Aim of the task: Pictures should be omitted; restate word for word the lines from the one holding "Task: Select the" through the last line of the entries below.

Information shown:
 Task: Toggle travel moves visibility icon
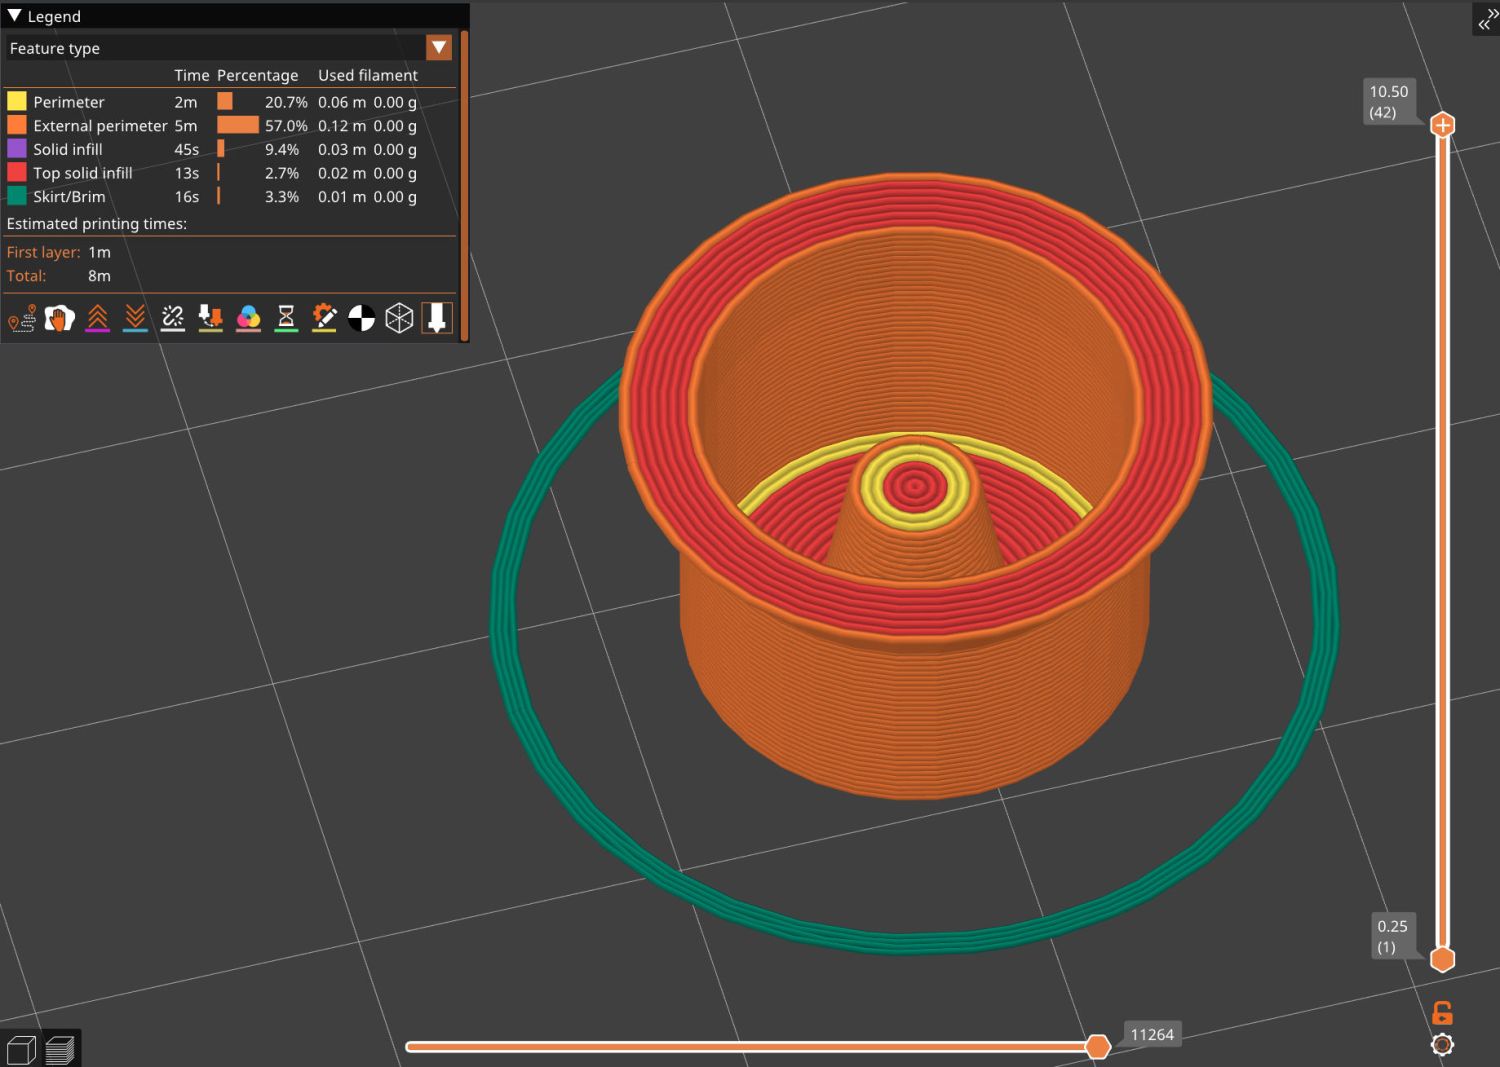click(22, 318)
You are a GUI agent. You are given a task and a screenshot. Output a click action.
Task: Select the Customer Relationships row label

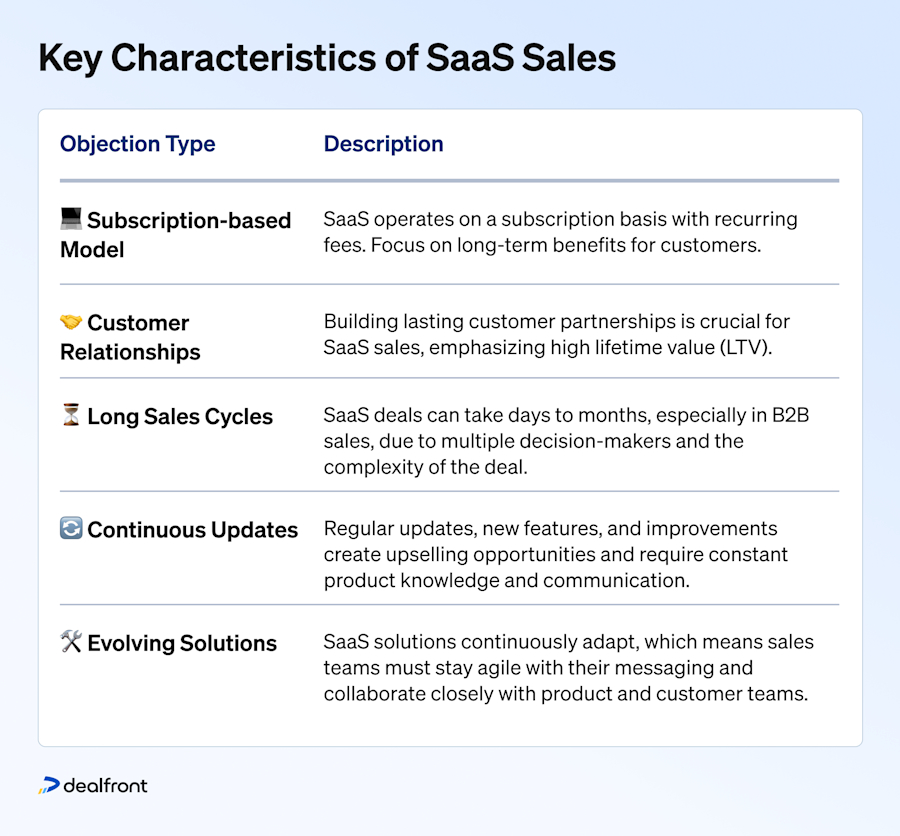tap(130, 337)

Output of the task:
Task: Select the Customer Relationships row label

tap(130, 337)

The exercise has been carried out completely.